Pesticides can also spread through volatilization, which occurs when a pesticide is transformed into a vapor or gas after it’s been sprayed. That allows it to travel through the air and spread to different areas. That can harm wildlife like frogs, in fact, researchers believe that certain pesticides can cause reproductive problems in frogs which harm the species.
As grapes used to make natural wine are never sprayed, the land, nor the land around the area, is polluted, so the environment is kept clean.
3. You’re less likely to suffer from a hangover
If you’ve ever experienced a hangover after drinking wine, you know how bad it can be – that brain fog, headache and often other negative side effects are no fun. But those effects may not actually be from the wine, but rather the additives that were in it.

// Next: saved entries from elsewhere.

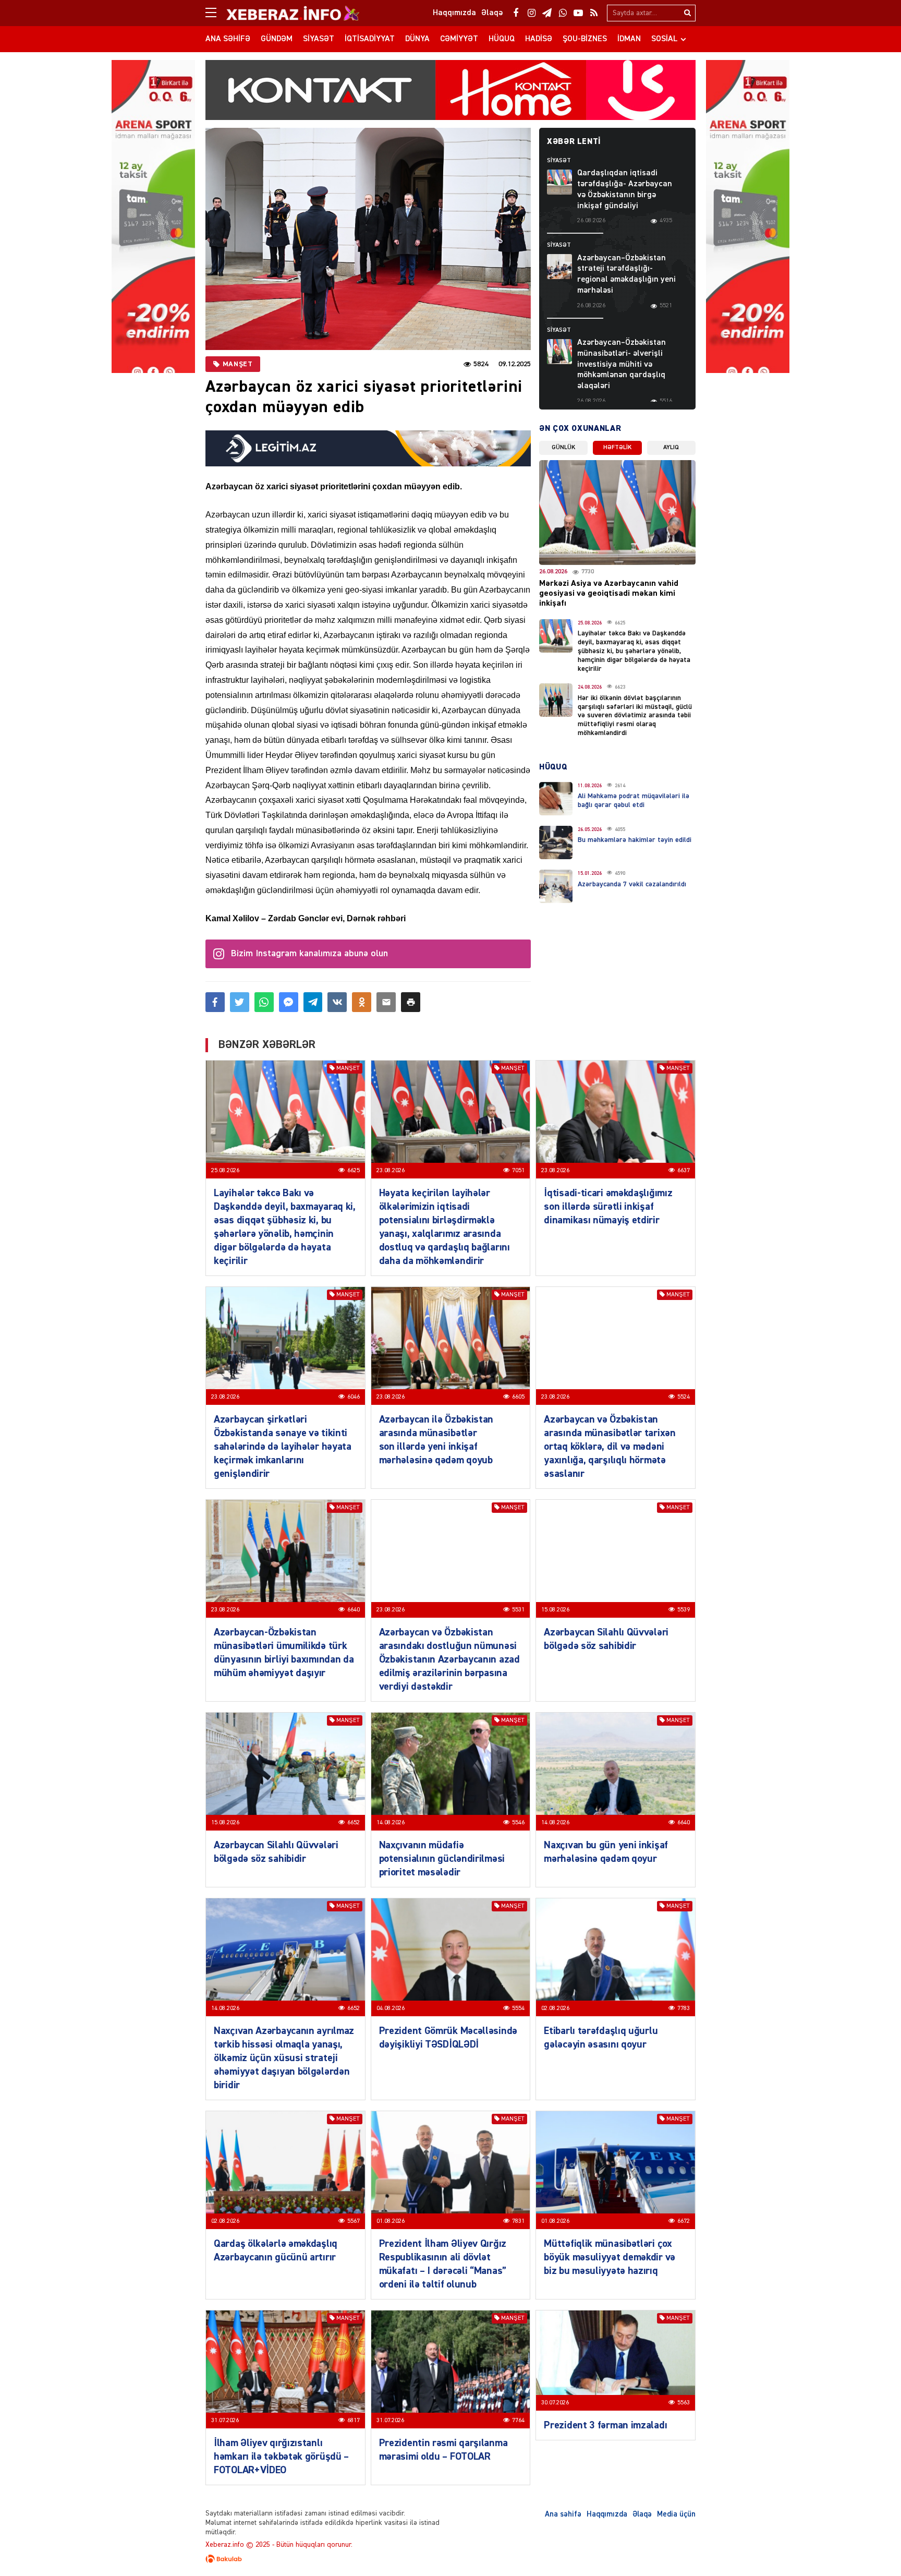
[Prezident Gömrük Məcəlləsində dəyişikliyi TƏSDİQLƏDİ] (450, 1957)
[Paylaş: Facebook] (215, 1002)
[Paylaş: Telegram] (313, 1002)
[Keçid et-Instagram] (531, 13)
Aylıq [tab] (671, 447)
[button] (410, 1002)
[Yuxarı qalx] (871, 2546)
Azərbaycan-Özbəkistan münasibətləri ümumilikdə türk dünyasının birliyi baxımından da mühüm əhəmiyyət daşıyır (284, 1652)
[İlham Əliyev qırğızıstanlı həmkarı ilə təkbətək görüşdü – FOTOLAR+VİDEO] (285, 2369)
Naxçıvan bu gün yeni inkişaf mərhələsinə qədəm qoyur (606, 1852)
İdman (629, 39)
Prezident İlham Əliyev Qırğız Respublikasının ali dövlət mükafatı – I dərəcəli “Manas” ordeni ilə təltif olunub (442, 2264)
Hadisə (538, 39)
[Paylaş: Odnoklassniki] (361, 1002)
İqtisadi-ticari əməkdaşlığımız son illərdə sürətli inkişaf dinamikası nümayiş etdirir (608, 1206)
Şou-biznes (585, 39)
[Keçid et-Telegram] (547, 13)
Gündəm (277, 39)
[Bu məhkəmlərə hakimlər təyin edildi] (556, 842)
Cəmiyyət (459, 39)
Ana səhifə (227, 39)
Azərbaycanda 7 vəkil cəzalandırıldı (632, 884)
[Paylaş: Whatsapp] (264, 1002)
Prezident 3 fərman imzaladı (605, 2425)
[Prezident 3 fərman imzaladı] (615, 2360)
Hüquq (502, 39)
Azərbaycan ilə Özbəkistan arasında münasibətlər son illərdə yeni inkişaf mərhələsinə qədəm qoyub (436, 1439)
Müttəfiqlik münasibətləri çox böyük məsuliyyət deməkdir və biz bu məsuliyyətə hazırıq (609, 2257)
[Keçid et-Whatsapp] (562, 13)
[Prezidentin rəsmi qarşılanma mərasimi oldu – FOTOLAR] (450, 2369)
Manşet (237, 364)
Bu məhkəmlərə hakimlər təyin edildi (634, 840)
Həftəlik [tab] (617, 447)
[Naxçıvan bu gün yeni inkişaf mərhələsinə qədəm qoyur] (615, 1772)
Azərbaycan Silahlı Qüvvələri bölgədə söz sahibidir (606, 1639)
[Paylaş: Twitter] (239, 1002)
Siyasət (318, 39)
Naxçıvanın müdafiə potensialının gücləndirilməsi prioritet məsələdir (442, 1858)
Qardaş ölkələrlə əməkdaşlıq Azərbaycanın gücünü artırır (275, 2250)
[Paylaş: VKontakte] (337, 1002)
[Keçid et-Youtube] (578, 13)
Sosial (664, 39)
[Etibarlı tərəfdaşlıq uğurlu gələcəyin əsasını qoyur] (615, 1957)
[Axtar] (687, 13)
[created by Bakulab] (450, 2559)
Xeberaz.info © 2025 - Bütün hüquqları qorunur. (278, 2544)
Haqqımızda (607, 2514)
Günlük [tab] (563, 447)
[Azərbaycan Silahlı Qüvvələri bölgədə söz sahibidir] (615, 1559)
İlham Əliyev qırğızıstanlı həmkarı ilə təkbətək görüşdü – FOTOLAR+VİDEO (281, 2456)
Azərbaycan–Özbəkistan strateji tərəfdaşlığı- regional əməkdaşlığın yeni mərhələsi (626, 274)
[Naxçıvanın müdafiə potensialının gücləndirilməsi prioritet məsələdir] (450, 1772)
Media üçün (676, 2514)
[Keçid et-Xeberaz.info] (283, 13)
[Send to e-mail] (386, 1002)
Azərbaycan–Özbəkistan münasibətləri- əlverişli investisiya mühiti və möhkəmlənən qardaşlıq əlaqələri (621, 364)
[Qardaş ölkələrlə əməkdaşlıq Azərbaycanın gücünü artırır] (285, 2170)
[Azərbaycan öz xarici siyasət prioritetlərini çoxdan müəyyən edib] (368, 239)
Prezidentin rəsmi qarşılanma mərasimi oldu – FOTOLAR (443, 2450)
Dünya (417, 39)
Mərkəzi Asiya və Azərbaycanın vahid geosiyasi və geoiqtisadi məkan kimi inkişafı (608, 594)
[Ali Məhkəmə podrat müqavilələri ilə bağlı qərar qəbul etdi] (556, 798)
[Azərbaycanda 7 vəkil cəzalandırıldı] (556, 886)
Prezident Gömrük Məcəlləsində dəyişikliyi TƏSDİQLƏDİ (448, 2038)
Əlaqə (642, 2514)
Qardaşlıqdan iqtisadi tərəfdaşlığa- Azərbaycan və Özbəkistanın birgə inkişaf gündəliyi (624, 189)
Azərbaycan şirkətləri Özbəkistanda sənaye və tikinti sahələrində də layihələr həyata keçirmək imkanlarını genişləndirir (282, 1446)
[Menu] (215, 13)
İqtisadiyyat (370, 39)
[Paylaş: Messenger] (288, 1002)
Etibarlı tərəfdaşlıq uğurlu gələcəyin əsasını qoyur (601, 2038)
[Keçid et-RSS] (594, 13)
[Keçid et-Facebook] (515, 13)
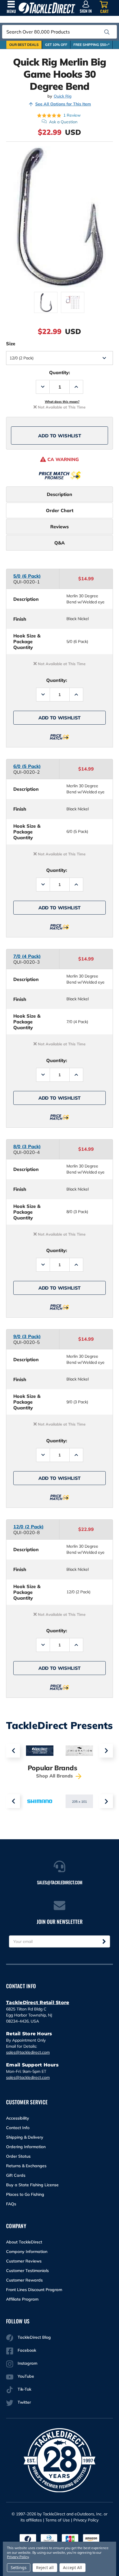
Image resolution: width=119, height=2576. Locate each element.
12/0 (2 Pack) (28, 1526)
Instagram (27, 2363)
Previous (13, 1751)
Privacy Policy (85, 2520)
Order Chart (59, 510)
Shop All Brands (55, 1776)
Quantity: (59, 372)
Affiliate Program (22, 2299)
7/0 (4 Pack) (27, 956)
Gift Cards (15, 2175)
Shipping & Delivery (24, 2137)
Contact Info (17, 2127)
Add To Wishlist (59, 436)
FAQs (11, 2203)
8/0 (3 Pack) (27, 1146)
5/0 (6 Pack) (27, 576)
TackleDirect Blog (34, 2337)
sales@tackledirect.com (28, 2052)
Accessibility (17, 2118)
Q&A (59, 543)
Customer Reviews (24, 2261)
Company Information (26, 2251)
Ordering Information (26, 2146)
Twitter (24, 2402)
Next (106, 1751)
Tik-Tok (24, 2389)
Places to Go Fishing (25, 2194)
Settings (19, 2567)
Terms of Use (57, 2520)
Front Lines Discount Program (34, 2289)
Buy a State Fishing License (32, 2184)
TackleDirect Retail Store (37, 2002)
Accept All (72, 2567)
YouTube (26, 2376)
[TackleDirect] (47, 8)
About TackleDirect (24, 2242)
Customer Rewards (24, 2280)
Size (10, 343)
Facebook (27, 2350)
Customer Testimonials (27, 2270)
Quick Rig (63, 96)
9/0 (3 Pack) (27, 1336)
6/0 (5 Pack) (27, 766)
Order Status (18, 2156)
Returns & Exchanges (26, 2165)
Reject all (45, 2567)
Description (59, 494)
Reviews (59, 526)
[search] (107, 32)
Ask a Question (63, 121)
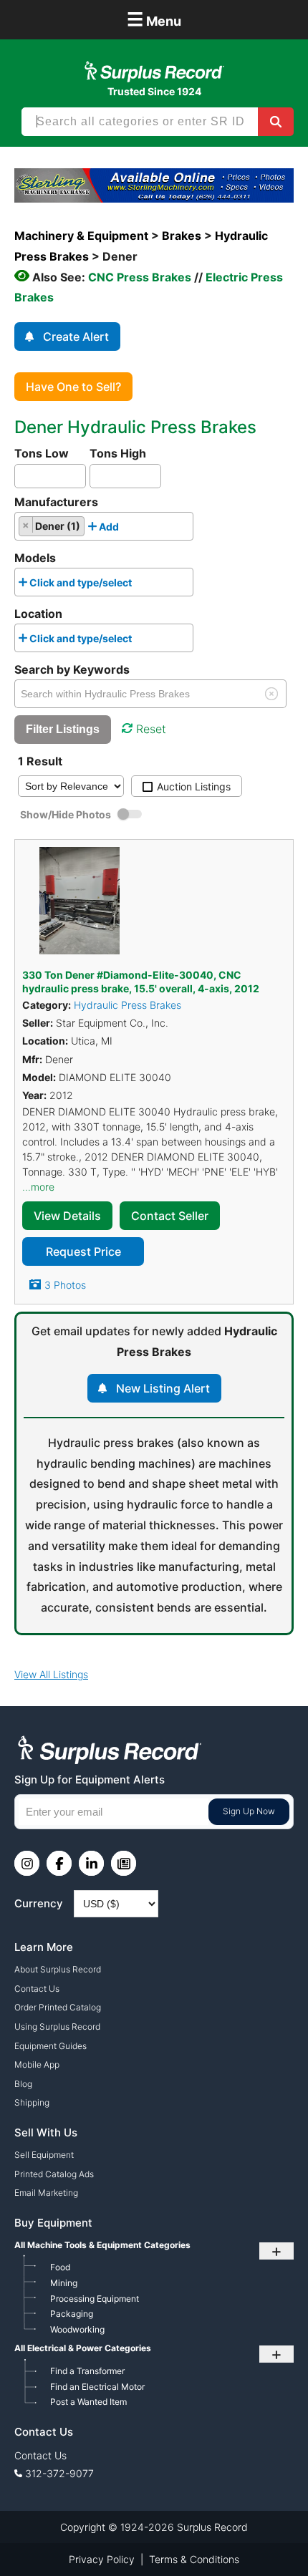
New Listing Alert (163, 1388)
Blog (23, 2083)
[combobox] (103, 526)
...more (38, 1187)
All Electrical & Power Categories (82, 2348)
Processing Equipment (94, 2298)
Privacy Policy (102, 2559)
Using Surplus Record (57, 2026)
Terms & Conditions (194, 2559)
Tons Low (41, 453)
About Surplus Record (57, 1969)
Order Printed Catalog (57, 2007)
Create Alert (76, 336)
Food (60, 2267)
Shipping (31, 2102)
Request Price (83, 1251)
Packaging (71, 2313)
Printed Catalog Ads (54, 2174)
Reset (151, 729)
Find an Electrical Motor (97, 2386)
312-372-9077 (59, 2473)
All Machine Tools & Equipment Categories (102, 2245)
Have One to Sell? (73, 386)
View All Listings (51, 1674)
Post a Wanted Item (88, 2401)
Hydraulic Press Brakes (127, 1005)
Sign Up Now (249, 1811)
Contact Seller (169, 1216)
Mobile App (36, 2064)
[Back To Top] (267, 2535)
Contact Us (36, 1988)
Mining (63, 2282)
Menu (154, 19)
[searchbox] (126, 529)
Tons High (118, 453)
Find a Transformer (87, 2371)
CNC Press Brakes (139, 277)
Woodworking (77, 2329)
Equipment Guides (50, 2045)
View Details (67, 1216)
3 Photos (65, 1285)
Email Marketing (46, 2192)
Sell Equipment (44, 2154)
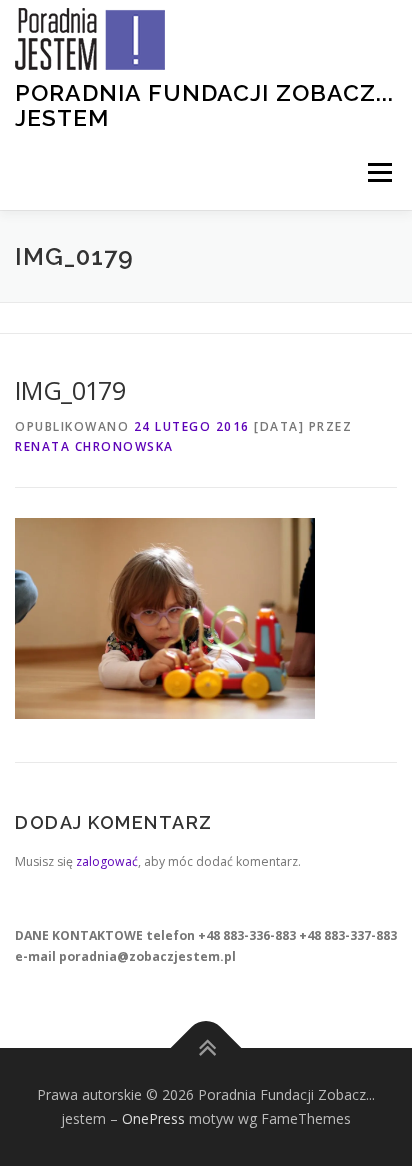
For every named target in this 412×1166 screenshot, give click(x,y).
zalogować (107, 861)
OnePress (153, 1118)
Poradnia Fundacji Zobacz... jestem (204, 104)
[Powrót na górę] (206, 1048)
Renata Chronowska (94, 446)
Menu (378, 172)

With over 75 chemicals and additives approved by the FDA for use in winemaking, any of them could be the culprit. They’re not required to be listed on the label, so who knows what you’re getting when you buy conventional wine. There’s one additive known as Mega Purple, that’s a very concentrated coloring agent added to wines by some winemakers to change the hue of the wine or add sweetness. What it’s actually doing is covering up a poor winemaking or viticulture process as the grapes used were likely of poor quality. Then there’s commercial yeasts, added sugars, excess sulfur, fining and clarifying agents.
Those fining and clarifying agents often include common allergens, but they don’t have to be disclosed on the label, including eggs, dairy and animal products. If you’re vegan, watch out, as egg whites, milk, gelatin, casein and even fish bladders are sometimes used to change a wine’s flavor profile. Even if you aren’t vegan, do you really want to drink something made with a fish bladder?
And all of that doesn’t include those herbicides and pesticides we discussed earlier.
4. Natural wine tastes better
Lovers of natural wine say it tastes better too. It’s not great just because it’s natural. Of course, natural winemaking can bring the best out of a vineyard and many say the natural process always produces a better, more individual wine than conventional methods used on the same site.
Natural wine tastes of itself – it’s a fresh product, with its life never stalled by chemicals in the field or additives in the bottle. They’re expressive and don’t deliver a controlled experience, offering a surprise every time the bottle is opened. When they’re at their best, they taste fantastically vibrant, though they may be more bitter, acidic and savory than their conventional counterparts, with lots of complexity.
The fewer ingredients there are in a wine, in general, the better it will taste. Natural wines achieve exquisite flavors as the high-quality ingredients used are able to stand out on their own. That results in a smooth, full-bodied wine that isn’t impacted by any unnatural ingredients.
5. Natural wine is a better value
Going natural is better value way of drinking wine since you’ll get more of the vineyard in each bottle. While prices range all over the place, just like conventional wine, in general, they’re often an outstanding value.
6. Your money goes to a true artisan
Natural winemakers are true artisans. What they do requires lots of patience, skill and hard physical labor – and, in the majority of cases brings little in the way of financial reward. Making wine conventionally takes far less work and there is a lot more money to be made. You know that when you’re buying a natural wine, the maker is passionately committed to the idea, or there would be no reason for them to produce wine this way. Wouldn’t you rather your hard-earned money goes to someone like that?